Top of Supplied records

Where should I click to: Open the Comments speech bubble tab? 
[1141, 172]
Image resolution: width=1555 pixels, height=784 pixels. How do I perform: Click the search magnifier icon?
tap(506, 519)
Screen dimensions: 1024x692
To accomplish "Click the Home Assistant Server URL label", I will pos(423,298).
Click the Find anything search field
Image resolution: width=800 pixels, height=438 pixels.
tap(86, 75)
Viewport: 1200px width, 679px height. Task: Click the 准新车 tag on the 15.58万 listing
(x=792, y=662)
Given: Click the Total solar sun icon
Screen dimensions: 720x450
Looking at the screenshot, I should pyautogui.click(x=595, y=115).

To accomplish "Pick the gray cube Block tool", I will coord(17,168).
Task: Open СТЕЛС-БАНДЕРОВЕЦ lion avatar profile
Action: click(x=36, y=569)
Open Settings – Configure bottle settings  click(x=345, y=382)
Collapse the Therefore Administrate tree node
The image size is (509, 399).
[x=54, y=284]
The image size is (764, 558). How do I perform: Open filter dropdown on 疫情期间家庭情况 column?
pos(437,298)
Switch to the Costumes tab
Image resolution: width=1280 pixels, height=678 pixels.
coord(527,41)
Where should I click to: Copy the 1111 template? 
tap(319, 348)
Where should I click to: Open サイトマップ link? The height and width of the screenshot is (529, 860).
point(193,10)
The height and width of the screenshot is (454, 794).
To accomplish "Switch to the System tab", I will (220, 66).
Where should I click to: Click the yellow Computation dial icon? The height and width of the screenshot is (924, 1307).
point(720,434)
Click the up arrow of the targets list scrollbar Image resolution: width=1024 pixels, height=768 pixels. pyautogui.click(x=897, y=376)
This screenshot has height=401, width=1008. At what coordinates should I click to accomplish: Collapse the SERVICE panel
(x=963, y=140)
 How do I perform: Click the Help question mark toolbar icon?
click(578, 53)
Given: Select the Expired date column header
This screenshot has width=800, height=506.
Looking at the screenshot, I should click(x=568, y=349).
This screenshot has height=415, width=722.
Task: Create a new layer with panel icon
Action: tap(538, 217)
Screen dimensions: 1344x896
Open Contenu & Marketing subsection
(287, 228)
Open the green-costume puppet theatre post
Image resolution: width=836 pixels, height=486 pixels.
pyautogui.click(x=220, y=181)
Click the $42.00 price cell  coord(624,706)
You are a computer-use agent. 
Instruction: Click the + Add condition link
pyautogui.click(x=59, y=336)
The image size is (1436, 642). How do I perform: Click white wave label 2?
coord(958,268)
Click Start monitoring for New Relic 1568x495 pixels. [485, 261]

Bottom of Supplied records

*Problem details:* Using the records above, state how many lines contain "Given"; a single number is the whole answer.

*Response area:* 2